==== Section du texte ====
Auteurs : Giacomo Rambaldi / CTA et Million Belay MELCA-Ethiopia

Version anglaise

Sunday, October 04, 2009

Une modélisation participative en 3D du paysage montagneux historique de Wechecha (Éthiopie)

MELCA Mahiber, ONG éthiopienne membre du réseau African Biodiversity Network (ABN), a contribué à la construction d'une carte participative en 3D (CP3D) du paysage montagneux historique de Wechecha, dans la région d'Oromia, à côté des woredas de Walmara et Sebeta Awas, en Éthiopie.

Une fois achevée, la maquette a été inaugurée par un représentant du Président de la République fédérale démocratique d'Éthiopie. Cette cérémonie a réuni plus de 500 personnes, parmi lesquelles des membres du Conseil des représentants des peuples, des membres du gouvernement et des représentants d'organisations internationales, d'organisations de la société civile et de collectivités locales.

Construite à l'échelle 1:10 000, la maquette reproduit une zone de 24 km sur 28 km. Plus de 40 élèves et membres d'associations de jeunes ont participé à la construction de la maquette initiale, que les habitants de la région, notamment les anciens, ont été invités à enrichir de leurs connaissances géographiques. Au cours du processus, des informations sur le massif ont été échangées entre les différentes générations, mais aussi avec les collectivités locales et d'autres parties prenantes, ouvrant la porte à des débats de fond sur la gestion et la protection durables de la culture et de l'environnement à l'échelle locale. Les gouverneurs de la région se sont montrés extrêmement favorables à ce projet, jouant un rôle actif au sein du processus, aux côté des organisateurs.

Ce projet avait pour ambition de collecter des données sur le savoir écologique traditionnel des communautés de la région pour le valoriser. Ainsi, les autorités externes lui accorderont davantage d'importance lors de la gestion collaborative des ressources naturelles. L'objectif secondaire du projet consistait à améliorer la transmission de ce savoir aux nouvelles générations.

Maintenant que la maquette est achevée, elle servira d'environnement de référence où habitants, membres du gouvernement et différentes parties prenantes pourront débattre de programmes de gestion et de réhabilitation.

Kalkidan, 15 ans, est une élève de l'école d'Holeta. Elle est consciente que sa génération a appris énormément des anciens de la région grâce à cette maquette. Elle s'est exprimée ainsi lors de l'inauguration : « Nous, les jeunes, ne pensions pas que les anciens en savaient autant. Mais après avoir participé à la construction de cette maquette participative en 3D, nous sommes désormais convaincus que nos anciens sont une mine d'informations sur l'environnement ». Elle a rappelé qu'au cours de ce projet, ce sont les anciens qui ont tenu le premier rôle.
====
» **Votre objectif**: Indiquez l'échelle à laquelle a été construite la maquette décrite dans le texte sur le paysage de Wechecha.
==== Extrait de données ====
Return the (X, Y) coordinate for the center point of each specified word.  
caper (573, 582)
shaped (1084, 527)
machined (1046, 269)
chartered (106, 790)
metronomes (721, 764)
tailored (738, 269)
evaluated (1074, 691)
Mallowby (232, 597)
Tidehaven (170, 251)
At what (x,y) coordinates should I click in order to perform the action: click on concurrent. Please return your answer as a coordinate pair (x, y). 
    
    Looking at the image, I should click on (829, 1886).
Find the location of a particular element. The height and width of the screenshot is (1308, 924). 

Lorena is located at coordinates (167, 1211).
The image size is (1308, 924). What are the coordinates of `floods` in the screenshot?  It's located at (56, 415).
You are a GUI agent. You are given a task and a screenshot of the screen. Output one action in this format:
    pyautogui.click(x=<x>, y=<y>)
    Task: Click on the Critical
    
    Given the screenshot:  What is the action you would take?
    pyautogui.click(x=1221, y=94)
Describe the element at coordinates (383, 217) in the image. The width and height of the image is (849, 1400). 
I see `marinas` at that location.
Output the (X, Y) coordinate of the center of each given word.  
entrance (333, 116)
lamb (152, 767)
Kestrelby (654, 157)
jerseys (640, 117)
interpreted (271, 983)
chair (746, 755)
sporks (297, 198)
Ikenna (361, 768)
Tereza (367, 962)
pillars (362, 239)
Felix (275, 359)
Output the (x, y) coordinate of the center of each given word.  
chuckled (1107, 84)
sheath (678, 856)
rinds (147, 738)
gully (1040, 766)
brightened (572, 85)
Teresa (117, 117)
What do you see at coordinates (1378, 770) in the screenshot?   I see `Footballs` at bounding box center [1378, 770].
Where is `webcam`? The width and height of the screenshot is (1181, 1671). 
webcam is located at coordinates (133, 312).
====
» **Résultat de la tâche**: La maquette a été construite à l'échelle 1:10 000.